## Task directions
Go through the entries below. Copy out every line that contains "Jump".

## Supplied material
* * * * * * * * *

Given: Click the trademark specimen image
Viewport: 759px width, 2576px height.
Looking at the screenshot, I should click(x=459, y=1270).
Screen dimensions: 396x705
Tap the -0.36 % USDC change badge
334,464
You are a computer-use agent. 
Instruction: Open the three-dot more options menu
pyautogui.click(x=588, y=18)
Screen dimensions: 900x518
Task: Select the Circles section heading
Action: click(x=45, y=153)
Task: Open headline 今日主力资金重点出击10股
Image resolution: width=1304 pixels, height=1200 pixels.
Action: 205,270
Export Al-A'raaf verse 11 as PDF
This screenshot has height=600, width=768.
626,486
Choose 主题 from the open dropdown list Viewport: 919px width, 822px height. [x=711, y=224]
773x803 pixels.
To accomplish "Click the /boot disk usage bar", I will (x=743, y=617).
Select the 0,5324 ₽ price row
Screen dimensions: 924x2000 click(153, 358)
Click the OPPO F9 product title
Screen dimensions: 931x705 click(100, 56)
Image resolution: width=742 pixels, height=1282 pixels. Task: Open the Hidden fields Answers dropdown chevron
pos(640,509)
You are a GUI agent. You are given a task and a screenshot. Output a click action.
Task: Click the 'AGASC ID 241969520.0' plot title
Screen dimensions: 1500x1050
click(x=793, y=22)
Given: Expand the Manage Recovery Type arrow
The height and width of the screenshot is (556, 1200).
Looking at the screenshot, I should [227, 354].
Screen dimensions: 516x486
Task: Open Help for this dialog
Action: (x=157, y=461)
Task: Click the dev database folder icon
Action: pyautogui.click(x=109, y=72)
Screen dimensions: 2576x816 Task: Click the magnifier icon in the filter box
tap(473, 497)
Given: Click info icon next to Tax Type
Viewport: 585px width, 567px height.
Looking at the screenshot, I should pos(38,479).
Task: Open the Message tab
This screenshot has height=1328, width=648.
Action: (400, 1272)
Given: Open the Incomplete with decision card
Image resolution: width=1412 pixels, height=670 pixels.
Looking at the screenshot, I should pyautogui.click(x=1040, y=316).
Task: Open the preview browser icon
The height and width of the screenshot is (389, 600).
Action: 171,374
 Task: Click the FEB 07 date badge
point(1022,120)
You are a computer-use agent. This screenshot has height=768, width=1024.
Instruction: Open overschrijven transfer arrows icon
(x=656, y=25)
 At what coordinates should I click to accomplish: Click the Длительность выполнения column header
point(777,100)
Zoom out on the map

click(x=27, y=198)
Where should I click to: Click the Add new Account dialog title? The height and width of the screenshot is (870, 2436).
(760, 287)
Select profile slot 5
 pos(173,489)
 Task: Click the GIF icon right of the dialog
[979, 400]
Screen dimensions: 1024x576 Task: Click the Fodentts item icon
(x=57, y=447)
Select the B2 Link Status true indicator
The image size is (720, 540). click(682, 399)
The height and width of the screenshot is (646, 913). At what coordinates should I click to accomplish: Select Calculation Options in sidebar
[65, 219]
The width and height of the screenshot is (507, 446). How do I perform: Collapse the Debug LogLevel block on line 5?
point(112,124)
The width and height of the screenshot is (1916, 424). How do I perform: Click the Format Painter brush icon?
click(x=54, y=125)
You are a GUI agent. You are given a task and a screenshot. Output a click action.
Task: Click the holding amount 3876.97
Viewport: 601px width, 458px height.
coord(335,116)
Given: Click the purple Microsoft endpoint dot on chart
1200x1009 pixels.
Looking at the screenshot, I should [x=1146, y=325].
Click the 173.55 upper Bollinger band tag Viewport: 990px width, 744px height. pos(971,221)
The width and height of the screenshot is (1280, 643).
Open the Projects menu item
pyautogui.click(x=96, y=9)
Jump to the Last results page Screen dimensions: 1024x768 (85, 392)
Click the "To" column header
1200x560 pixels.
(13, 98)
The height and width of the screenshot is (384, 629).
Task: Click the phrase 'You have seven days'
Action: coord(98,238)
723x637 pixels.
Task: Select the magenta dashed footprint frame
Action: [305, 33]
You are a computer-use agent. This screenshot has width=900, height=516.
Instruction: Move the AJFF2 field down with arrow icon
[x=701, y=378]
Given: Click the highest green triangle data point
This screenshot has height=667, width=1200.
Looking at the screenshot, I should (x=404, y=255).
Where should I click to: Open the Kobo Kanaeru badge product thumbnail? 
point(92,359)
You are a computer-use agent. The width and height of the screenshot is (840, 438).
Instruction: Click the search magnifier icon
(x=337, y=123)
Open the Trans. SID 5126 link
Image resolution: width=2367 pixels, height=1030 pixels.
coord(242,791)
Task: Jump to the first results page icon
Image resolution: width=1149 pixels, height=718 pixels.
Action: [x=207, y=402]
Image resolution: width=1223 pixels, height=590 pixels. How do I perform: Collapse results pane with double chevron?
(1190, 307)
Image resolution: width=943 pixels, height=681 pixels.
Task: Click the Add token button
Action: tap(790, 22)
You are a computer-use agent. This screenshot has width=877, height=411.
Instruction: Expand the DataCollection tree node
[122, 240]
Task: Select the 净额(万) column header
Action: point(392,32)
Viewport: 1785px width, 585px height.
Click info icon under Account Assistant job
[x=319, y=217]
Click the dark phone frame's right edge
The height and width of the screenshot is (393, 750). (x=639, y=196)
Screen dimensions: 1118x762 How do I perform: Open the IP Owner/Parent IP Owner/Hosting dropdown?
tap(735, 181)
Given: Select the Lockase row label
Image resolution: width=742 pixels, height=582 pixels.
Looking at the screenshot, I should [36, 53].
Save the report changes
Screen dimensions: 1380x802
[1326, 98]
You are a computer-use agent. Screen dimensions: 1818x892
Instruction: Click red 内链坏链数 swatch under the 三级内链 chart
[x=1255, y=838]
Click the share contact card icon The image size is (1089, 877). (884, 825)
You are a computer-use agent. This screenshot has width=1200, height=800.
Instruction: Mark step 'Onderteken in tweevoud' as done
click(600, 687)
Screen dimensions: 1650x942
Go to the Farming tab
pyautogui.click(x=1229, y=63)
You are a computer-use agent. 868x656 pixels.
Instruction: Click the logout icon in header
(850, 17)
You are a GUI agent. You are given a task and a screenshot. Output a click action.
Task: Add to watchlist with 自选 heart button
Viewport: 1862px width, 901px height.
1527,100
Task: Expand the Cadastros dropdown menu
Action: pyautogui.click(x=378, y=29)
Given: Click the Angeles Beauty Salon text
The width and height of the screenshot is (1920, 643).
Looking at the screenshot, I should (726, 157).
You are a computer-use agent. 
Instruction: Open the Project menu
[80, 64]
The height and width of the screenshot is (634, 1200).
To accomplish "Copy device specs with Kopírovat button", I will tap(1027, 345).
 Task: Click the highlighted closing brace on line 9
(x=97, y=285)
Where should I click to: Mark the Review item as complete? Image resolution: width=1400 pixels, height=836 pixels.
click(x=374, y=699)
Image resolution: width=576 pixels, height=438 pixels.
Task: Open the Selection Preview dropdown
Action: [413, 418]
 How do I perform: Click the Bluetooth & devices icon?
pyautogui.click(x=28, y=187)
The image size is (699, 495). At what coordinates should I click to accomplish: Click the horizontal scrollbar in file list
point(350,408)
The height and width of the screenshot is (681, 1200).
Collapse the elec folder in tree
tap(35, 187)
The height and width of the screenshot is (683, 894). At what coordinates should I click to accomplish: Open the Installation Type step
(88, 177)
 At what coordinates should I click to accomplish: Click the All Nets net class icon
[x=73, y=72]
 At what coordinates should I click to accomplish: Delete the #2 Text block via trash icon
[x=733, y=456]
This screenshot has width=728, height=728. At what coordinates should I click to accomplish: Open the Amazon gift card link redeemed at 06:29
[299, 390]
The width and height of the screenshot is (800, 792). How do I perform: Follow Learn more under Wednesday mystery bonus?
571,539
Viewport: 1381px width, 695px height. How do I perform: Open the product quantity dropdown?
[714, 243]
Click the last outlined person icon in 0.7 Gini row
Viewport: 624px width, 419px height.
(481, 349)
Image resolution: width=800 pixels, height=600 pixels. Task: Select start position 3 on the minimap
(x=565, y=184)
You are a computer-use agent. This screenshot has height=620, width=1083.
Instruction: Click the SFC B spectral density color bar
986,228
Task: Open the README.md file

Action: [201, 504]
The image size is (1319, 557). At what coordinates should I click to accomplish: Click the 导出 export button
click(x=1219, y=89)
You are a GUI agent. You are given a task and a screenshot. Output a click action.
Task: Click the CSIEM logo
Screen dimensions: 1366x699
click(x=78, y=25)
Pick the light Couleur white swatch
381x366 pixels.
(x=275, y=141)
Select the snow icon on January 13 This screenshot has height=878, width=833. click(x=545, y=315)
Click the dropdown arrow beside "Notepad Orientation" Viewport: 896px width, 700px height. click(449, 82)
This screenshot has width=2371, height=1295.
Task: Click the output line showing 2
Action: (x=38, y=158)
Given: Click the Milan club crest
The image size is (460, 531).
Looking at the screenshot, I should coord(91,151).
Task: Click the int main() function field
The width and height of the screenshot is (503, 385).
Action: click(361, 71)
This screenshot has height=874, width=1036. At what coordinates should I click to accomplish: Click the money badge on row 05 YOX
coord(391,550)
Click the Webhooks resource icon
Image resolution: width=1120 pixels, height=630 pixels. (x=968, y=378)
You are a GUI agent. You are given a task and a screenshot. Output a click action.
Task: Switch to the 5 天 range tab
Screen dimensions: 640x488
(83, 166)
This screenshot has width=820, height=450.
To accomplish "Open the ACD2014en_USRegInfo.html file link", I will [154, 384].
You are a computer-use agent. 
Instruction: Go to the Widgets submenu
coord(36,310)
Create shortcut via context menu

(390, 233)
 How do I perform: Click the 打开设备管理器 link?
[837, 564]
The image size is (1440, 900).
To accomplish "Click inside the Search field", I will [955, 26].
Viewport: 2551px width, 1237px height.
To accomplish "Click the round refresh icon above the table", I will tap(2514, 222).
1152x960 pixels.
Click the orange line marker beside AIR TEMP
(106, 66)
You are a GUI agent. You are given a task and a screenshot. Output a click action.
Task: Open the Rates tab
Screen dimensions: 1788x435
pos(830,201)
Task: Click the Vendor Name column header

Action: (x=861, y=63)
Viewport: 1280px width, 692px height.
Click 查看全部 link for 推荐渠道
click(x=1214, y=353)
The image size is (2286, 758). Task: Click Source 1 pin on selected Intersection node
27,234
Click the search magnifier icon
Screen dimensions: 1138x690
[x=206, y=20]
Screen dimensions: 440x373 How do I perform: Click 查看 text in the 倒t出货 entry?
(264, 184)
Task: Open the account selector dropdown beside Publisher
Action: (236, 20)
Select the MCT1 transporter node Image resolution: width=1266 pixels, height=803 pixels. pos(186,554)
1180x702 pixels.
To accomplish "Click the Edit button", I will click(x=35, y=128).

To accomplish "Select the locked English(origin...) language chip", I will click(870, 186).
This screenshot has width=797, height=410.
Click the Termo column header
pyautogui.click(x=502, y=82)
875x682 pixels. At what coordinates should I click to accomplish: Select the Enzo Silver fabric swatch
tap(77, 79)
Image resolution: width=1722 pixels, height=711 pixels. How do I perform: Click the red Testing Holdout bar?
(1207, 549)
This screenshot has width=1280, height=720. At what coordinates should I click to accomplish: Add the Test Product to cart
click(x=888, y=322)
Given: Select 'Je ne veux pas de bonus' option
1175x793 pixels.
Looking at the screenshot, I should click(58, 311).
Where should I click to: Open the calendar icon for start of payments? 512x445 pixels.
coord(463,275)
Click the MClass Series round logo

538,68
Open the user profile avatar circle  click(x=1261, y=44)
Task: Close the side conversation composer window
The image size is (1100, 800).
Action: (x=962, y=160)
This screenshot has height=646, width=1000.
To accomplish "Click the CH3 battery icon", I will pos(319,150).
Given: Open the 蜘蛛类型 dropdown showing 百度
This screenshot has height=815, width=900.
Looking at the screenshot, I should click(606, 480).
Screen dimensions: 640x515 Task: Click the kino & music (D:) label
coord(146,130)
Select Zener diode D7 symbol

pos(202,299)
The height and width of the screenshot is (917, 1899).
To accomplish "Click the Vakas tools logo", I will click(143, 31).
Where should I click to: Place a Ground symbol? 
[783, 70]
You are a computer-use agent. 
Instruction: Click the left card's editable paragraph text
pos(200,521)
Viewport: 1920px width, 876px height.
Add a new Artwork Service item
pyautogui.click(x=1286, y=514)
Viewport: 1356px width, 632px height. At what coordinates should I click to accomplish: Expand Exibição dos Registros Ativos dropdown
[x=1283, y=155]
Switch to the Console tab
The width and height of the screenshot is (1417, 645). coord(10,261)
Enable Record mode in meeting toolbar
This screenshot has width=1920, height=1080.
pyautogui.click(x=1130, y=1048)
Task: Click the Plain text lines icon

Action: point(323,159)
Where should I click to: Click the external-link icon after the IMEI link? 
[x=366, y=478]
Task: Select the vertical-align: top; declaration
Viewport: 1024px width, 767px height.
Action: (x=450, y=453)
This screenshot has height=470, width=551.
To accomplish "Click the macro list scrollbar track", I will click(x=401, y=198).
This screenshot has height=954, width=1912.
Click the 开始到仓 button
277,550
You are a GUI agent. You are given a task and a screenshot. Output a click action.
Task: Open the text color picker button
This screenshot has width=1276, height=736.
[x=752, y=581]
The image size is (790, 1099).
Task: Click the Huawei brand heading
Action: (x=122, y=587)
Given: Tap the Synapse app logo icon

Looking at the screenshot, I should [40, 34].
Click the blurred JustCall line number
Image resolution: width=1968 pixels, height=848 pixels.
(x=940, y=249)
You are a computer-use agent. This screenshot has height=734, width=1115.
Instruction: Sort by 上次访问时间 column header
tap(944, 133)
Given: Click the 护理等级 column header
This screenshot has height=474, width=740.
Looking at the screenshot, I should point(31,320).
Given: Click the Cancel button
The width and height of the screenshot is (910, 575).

* * * * * * * * *

## Response area
Jump to the Last results page Screen dimensions: 1024x768 (85, 392)
Task: Jump to the first results page icon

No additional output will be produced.